__GIVEN DATA__:
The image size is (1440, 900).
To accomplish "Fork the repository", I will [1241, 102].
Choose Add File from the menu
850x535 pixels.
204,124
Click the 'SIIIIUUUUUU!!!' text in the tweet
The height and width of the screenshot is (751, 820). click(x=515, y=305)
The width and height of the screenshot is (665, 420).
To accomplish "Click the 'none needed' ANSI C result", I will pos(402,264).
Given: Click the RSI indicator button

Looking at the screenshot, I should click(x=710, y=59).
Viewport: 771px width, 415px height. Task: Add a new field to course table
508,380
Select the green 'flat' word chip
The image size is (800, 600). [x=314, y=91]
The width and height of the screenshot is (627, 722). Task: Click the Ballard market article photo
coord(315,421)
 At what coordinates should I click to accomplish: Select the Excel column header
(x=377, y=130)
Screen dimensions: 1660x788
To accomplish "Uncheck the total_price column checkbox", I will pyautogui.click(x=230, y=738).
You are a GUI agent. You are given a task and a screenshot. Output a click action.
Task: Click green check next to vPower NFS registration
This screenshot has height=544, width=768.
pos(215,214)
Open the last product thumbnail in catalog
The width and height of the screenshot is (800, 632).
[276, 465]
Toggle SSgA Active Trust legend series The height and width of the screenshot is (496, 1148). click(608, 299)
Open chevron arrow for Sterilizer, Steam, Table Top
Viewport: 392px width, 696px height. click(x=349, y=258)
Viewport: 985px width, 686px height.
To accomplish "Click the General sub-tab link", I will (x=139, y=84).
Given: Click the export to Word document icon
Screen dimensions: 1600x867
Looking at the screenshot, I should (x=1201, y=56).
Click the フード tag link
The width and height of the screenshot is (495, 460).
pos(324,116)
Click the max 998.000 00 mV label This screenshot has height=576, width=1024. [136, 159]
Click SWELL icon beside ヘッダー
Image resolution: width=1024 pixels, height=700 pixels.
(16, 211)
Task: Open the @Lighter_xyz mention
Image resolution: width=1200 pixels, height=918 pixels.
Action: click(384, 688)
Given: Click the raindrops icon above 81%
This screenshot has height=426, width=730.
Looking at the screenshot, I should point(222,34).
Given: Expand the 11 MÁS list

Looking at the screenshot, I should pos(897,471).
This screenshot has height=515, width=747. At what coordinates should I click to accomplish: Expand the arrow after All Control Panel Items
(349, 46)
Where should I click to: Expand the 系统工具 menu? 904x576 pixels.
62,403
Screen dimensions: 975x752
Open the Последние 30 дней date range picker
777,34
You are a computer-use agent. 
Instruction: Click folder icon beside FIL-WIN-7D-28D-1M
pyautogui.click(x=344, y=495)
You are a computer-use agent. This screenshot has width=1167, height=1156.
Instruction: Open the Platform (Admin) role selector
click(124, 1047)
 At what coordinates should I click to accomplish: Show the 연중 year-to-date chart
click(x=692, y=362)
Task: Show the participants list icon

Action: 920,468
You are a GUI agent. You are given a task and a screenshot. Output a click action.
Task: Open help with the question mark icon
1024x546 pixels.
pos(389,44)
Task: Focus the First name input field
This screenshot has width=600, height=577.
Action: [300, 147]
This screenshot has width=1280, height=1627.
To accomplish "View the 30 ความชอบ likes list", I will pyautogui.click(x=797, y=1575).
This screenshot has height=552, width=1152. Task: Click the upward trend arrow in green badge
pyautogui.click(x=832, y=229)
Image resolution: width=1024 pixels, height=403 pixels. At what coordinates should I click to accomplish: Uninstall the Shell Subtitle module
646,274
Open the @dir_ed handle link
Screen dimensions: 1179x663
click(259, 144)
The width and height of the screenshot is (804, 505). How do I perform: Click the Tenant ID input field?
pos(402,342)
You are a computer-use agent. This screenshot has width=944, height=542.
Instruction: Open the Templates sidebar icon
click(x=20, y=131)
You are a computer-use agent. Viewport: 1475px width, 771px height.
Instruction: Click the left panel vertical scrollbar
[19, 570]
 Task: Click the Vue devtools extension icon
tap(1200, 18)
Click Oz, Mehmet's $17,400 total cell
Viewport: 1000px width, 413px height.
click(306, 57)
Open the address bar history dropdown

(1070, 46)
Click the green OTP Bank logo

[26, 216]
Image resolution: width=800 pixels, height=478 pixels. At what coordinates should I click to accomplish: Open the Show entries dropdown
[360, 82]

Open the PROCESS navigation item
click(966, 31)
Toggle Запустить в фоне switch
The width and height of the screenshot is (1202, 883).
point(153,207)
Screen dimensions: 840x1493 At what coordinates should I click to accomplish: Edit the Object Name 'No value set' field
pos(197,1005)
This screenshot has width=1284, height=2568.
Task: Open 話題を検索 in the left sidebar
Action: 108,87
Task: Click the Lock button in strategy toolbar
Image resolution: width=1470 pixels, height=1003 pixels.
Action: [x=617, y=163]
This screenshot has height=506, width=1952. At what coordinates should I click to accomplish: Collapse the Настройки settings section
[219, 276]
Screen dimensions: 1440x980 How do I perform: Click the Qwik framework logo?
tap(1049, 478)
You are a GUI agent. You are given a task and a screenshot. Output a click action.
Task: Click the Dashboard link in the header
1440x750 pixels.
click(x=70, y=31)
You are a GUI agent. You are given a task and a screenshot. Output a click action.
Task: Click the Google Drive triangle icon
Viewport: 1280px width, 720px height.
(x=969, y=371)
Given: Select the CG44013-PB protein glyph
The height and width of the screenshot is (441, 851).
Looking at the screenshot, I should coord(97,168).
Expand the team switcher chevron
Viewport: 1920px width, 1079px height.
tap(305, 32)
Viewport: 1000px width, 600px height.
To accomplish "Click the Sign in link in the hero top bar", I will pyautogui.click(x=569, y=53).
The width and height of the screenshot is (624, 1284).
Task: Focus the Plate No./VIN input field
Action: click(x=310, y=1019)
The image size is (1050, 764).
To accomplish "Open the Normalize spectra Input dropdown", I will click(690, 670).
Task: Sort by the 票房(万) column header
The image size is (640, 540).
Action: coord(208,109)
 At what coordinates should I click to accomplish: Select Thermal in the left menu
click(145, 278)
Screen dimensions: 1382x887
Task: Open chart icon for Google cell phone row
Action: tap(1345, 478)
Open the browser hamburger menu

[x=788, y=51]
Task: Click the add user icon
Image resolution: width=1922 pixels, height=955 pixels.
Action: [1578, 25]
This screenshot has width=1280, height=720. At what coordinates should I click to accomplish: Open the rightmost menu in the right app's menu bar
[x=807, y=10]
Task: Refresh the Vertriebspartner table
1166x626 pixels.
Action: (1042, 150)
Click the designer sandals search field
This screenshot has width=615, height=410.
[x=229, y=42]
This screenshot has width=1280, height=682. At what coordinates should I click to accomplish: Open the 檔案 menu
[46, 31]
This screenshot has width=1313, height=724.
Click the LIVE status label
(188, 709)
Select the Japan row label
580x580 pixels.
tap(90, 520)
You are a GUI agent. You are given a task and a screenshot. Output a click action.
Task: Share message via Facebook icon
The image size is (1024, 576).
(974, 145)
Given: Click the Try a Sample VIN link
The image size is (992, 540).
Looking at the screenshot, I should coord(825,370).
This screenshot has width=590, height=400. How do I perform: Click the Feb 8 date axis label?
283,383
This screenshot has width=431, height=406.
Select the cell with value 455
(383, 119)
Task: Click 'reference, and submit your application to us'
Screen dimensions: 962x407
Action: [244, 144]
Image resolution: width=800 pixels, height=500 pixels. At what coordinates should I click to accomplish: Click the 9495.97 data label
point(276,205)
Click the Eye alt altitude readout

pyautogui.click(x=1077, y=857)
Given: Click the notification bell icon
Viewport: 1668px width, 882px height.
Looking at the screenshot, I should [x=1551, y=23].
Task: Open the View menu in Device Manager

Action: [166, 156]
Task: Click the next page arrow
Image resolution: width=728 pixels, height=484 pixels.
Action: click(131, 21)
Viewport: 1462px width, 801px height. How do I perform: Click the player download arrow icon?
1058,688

__WORK INSTRUCTIONS__:
Copy every record precisely, omitting nothing.

__ANSWER__:
The image size is (1440, 900).
To accomplish "Fork the repository", I will [1241, 102].
Choose Add File from the menu
850x535 pixels.
204,124
Click the 'SIIIIUUUUUU!!!' text in the tweet
The height and width of the screenshot is (751, 820). click(x=515, y=305)
The width and height of the screenshot is (665, 420).
To accomplish "Click the 'none needed' ANSI C result", I will pos(402,264).
Given: Click the RSI indicator button

Looking at the screenshot, I should click(x=710, y=59).
Viewport: 771px width, 415px height. Task: Add a new field to course table
508,380
Select the green 'flat' word chip
The image size is (800, 600). [x=314, y=91]
The width and height of the screenshot is (627, 722). Task: Click the Ballard market article photo
coord(315,421)
 At what coordinates should I click to accomplish: Select the Excel column header
(x=377, y=130)
Screen dimensions: 1660x788
To accomplish "Uncheck the total_price column checkbox", I will pyautogui.click(x=230, y=738).
You are a GUI agent. You are given a task and a screenshot. Output a click action.
Task: Click green check next to vPower NFS registration
This screenshot has height=544, width=768.
pos(215,214)
Open the last product thumbnail in catalog
The width and height of the screenshot is (800, 632).
[276, 465]
Toggle SSgA Active Trust legend series The height and width of the screenshot is (496, 1148). click(608, 299)
Open chevron arrow for Sterilizer, Steam, Table Top
Viewport: 392px width, 696px height. click(x=349, y=258)
Viewport: 985px width, 686px height.
To accomplish "Click the General sub-tab link", I will (x=139, y=84).
Given: Click the export to Word document icon
Screen dimensions: 1600x867
Looking at the screenshot, I should (x=1201, y=56).
Click the フード tag link
The width and height of the screenshot is (495, 460).
pos(324,116)
Click the max 998.000 00 mV label This screenshot has height=576, width=1024. [136, 159]
Click SWELL icon beside ヘッダー
Image resolution: width=1024 pixels, height=700 pixels.
(16, 211)
Task: Open the @Lighter_xyz mention
Image resolution: width=1200 pixels, height=918 pixels.
Action: click(384, 688)
Given: Click the raindrops icon above 81%
This screenshot has height=426, width=730.
Looking at the screenshot, I should point(222,34).
Given: Expand the 11 MÁS list

Looking at the screenshot, I should pos(897,471).
This screenshot has height=515, width=747. At what coordinates should I click to accomplish: Expand the arrow after All Control Panel Items
(349, 46)
Where should I click to: Expand the 系统工具 menu? 904x576 pixels.
62,403
Screen dimensions: 975x752
Open the Последние 30 дней date range picker
777,34
You are a computer-use agent. 
Instruction: Click folder icon beside FIL-WIN-7D-28D-1M
pyautogui.click(x=344, y=495)
You are a computer-use agent. This screenshot has width=1167, height=1156.
Instruction: Open the Platform (Admin) role selector
click(124, 1047)
 At what coordinates should I click to accomplish: Show the 연중 year-to-date chart
click(x=692, y=362)
Task: Show the participants list icon

Action: 920,468
You are a GUI agent. You are given a task and a screenshot. Output a click action.
Task: Open help with the question mark icon
1024x546 pixels.
pos(389,44)
Task: Focus the First name input field
This screenshot has width=600, height=577.
Action: [300, 147]
This screenshot has width=1280, height=1627.
To accomplish "View the 30 ความชอบ likes list", I will pyautogui.click(x=797, y=1575).
This screenshot has height=552, width=1152. Task: Click the upward trend arrow in green badge
pyautogui.click(x=832, y=229)
Image resolution: width=1024 pixels, height=403 pixels. At what coordinates should I click to accomplish: Uninstall the Shell Subtitle module
646,274
Open the @dir_ed handle link
Screen dimensions: 1179x663
click(259, 144)
The width and height of the screenshot is (804, 505). How do I perform: Click the Tenant ID input field?
pos(402,342)
You are a computer-use agent. This screenshot has width=944, height=542.
Instruction: Open the Templates sidebar icon
click(x=20, y=131)
You are a computer-use agent. Viewport: 1475px width, 771px height.
Instruction: Click the left panel vertical scrollbar
[19, 570]
 Task: Click the Vue devtools extension icon
tap(1200, 18)
Click Oz, Mehmet's $17,400 total cell
Viewport: 1000px width, 413px height.
click(306, 57)
Open the address bar history dropdown

(1070, 46)
Click the green OTP Bank logo

[26, 216]
Image resolution: width=800 pixels, height=478 pixels. At what coordinates should I click to accomplish: Open the Show entries dropdown
[360, 82]

Open the PROCESS navigation item
click(966, 31)
Toggle Запустить в фоне switch
The width and height of the screenshot is (1202, 883).
point(153,207)
Screen dimensions: 840x1493 At what coordinates should I click to accomplish: Edit the Object Name 'No value set' field
pos(197,1005)
This screenshot has width=1284, height=2568.
Task: Open 話題を検索 in the left sidebar
Action: 108,87
Task: Click the Lock button in strategy toolbar
Image resolution: width=1470 pixels, height=1003 pixels.
Action: [x=617, y=163]
This screenshot has height=506, width=1952. At what coordinates should I click to accomplish: Collapse the Настройки settings section
[219, 276]
Screen dimensions: 1440x980 How do I perform: Click the Qwik framework logo?
tap(1049, 478)
You are a GUI agent. You are given a task and a screenshot. Output a click action.
Task: Click the Dashboard link in the header
1440x750 pixels.
click(x=70, y=31)
You are a GUI agent. You are given a task and a screenshot. Output a click action.
Task: Click the Google Drive triangle icon
Viewport: 1280px width, 720px height.
(x=969, y=371)
Given: Select the CG44013-PB protein glyph
The height and width of the screenshot is (441, 851).
Looking at the screenshot, I should coord(97,168).
Expand the team switcher chevron
Viewport: 1920px width, 1079px height.
tap(305, 32)
Viewport: 1000px width, 600px height.
To accomplish "Click the Sign in link in the hero top bar", I will pyautogui.click(x=569, y=53).
The width and height of the screenshot is (624, 1284).
Task: Focus the Plate No./VIN input field
Action: click(x=310, y=1019)
The image size is (1050, 764).
To accomplish "Open the Normalize spectra Input dropdown", I will click(690, 670).
Task: Sort by the 票房(万) column header
The image size is (640, 540).
Action: coord(208,109)
 At what coordinates should I click to accomplish: Select Thermal in the left menu
click(145, 278)
Screen dimensions: 1382x887
Task: Open chart icon for Google cell phone row
Action: tap(1345, 478)
Open the browser hamburger menu

[x=788, y=51]
Task: Click the add user icon
Image resolution: width=1922 pixels, height=955 pixels.
Action: [1578, 25]
This screenshot has width=1280, height=720. At what coordinates should I click to accomplish: Open the rightmost menu in the right app's menu bar
[x=807, y=10]
Task: Refresh the Vertriebspartner table
1166x626 pixels.
Action: (1042, 150)
Click the designer sandals search field
This screenshot has width=615, height=410.
[x=229, y=42]
This screenshot has width=1280, height=682. At what coordinates should I click to accomplish: Open the 檔案 menu
[46, 31]
This screenshot has width=1313, height=724.
Click the LIVE status label
(188, 709)
Select the Japan row label
580x580 pixels.
tap(90, 520)
You are a GUI agent. You are given a task and a screenshot. Output a click action.
Task: Share message via Facebook icon
The image size is (1024, 576).
(974, 145)
Given: Click the Try a Sample VIN link
The image size is (992, 540).
Looking at the screenshot, I should coord(825,370).
This screenshot has width=590, height=400. How do I perform: Click the Feb 8 date axis label?
283,383
This screenshot has width=431, height=406.
Select the cell with value 455
(383, 119)
Task: Click 'reference, and submit your application to us'
Screen dimensions: 962x407
Action: [244, 144]
Image resolution: width=800 pixels, height=500 pixels. At what coordinates should I click to accomplish: Click the 9495.97 data label
point(276,205)
Click the Eye alt altitude readout

pyautogui.click(x=1077, y=857)
Given: Click the notification bell icon
Viewport: 1668px width, 882px height.
Looking at the screenshot, I should [x=1551, y=23].
Task: Open the View menu in Device Manager

Action: [166, 156]
Task: Click the next page arrow
Image resolution: width=728 pixels, height=484 pixels.
Action: click(131, 21)
Viewport: 1462px width, 801px height. How do I perform: Click the player download arrow icon?
1058,688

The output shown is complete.